11.7.13

Questioni di stile. La morte di Camilla Ravera (Rossana Rossanda)

Camilla Ravera
Camilla Ravera si è spenta — a novantotto anni ci si spegne, la vita fluisce via quasi senza uno strappo — proprio mentre si faceva un grande e perlopiù dissennato parlare del passato comunista. Quello che lei ormai più di ogni altro rappresentava. Non so se ne abbia saputo qualcosa, ma se sì, non penso che ne soffrisse. Avrà misurato ancora una volta la distanza, l'incapacità odierna di sentire il suono di quella storia, la traduzione delle tragedie d'Europa in un mediocre «horror». Poco più giovane, avrebbe scosso la testa e sorriso; forse sapeva da un pezzo che la vicenda dei comunisti di allora non è comunicabile, che è lontano il tempo nel quale uno storico voglioso di capire la cercherà con mano attenta.
Di questa lontananza aveva un senso non drammatico. Ne parlava sapendo di parlare a gente molto diversa. …Una conversazione che ebbi con lei giusto dieci anni fa la rende più dei suoi libri. I quali sono un'altra Camilla, molto rigorosa, molto documentata, molto attenta a frenare quel sorriso che deve aver sempre avuto e certo il maturare aveva reso ancora più frequente. Questa donna, il cui viso e il cui corpo invecchiavano senza cadute, nobilmente prosciugandosi attorno all'esile struttura ossea — era sempre stata minuta e snella — è stata a un certo punto il comunismo italiano degli anni duri, il dirigente del centro interno, quello in trincea. Che hanno a che vedere con lei le marionette di cui si va parlando in giro ?
Era nata ad Acqui nel 1889, aveva cominciato a Torino, e la conversazione qui riportata ricorda quegli anni. Poi sarebbe stato il fascismo, la clandestinità, il carcere ; nel carcere l'esclusione dal partito, la riammissione dopo la guerra : era di quelle persone che non esibiscono le ferite, e pareva dunque che tutto fosse serenamente rifluito. Io non so.
Non avevo potuto conoscerla quando contavo qualcosa nel Pci, né a Milano né a Roma: nel 1963, quando ci venni, era già un poco appartata. Quando fui cacciata dal partito non so che cosa pensasse, e quando, dieci anni dopo, andai a trovarla avevo in me un dubbio su come questa militante tutta d'un pezzo mi avrebbe accolta. Avrebbe potuto dirmi: io ho sopportato molto più di te senza scalpitare, e il tempo mi ha dato ragione.
Non mi disse nulla di simile. Abitava in una strada dalle parti del Viminale, una casa ottocentesca e un po' scura, fra modesti e lucidi mobili e i soprammobili che tutti dovevano essere ricordi. Poi entrò, come sempre vestita di chiaro, gli occhiali leggeri, uno scialletto di lana luminosa, molto composta, molto torinese. Aveva la mano fresca e ferma, la voce fermissima e una memoria senza incrinature, e mi parve che di me sapesse tutto — l'essenziale. Mi accolse senza smancerie ma con una sorta di affetto, di una che sa che cos'è un partito comunista ed esserne separati. Poi parlammo e parlammo, due ore, e nel finire tenne a dirmi le ultime parole che ho raccordato nell'intervista: l'invito alla pazienza, perché la storia è una fatica degli uomini, lunghissima. Non era una predica, era una constatazione, di qualcosa su cui non serve urtare ciecamente. Un modo di consolarmi, ma appena e senza enfasi.
───
Consegna 1:
Elenca tutte le città nominate nell'articolo su Camilla Ravera.
Consegna 2:
Secondo l'articolo su Camilla Ravera, dove e in che anno era nata?
Consegna 3:
Ricopia dall'articolo su Camilla Ravera il brano che comincia con "Di questa lontananza" e prosegue fino a "parlando in giro ?".

Dati registrati:
───
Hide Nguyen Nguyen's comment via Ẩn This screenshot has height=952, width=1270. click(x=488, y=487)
───
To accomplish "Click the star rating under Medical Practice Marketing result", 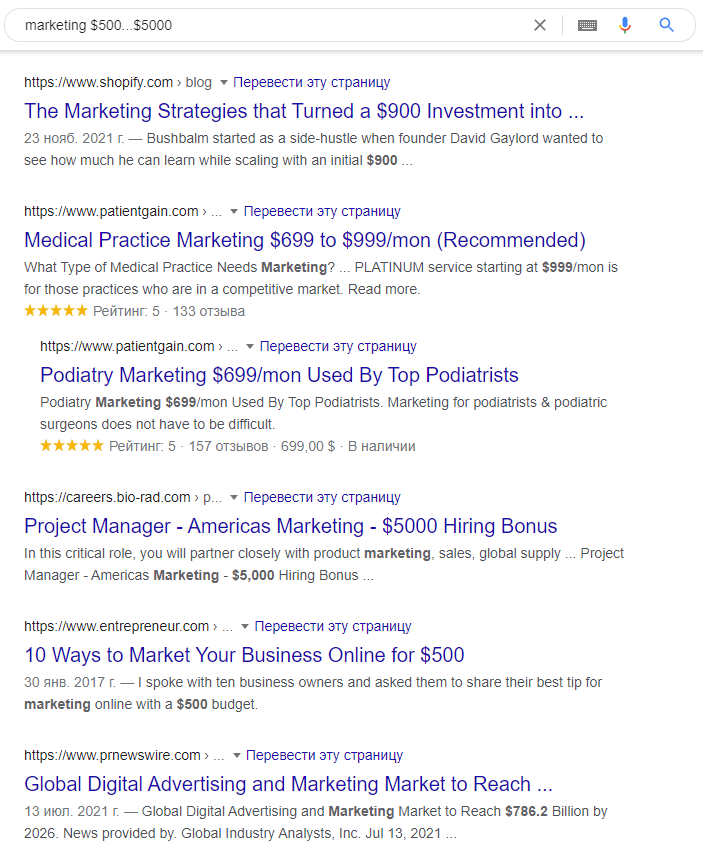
───
Risposta 1:
Acqui, Torino, Milano, Roma

Risposta 2:
Era nata ad Acqui nel 1889.

Risposta 3:
Di questa lontananza aveva un senso non drammatico. Ne parlava sapendo di parlare a gente molto diversa. …Una conversazione che ebbi con lei giusto dieci anni fa la rende più dei suoi libri. I quali sono un'altra Camilla, molto rigorosa, molto documentata, molto attenta a frenare quel sorriso che deve aver sempre avuto e certo il maturare aveva reso ancora più frequente. Questa donna, il cui viso e il cui corpo invecchiavano senza cadute, nobilmente prosciugandosi attorno all'esile struttura ossea — era sempre stata minuta e snella — è stata a un certo punto il comunismo italiano degli anni duri, il dirigente del centro interno, quello in trincea. Che hanno a che vedere con lei le marionette di cui si va parlando in giro ?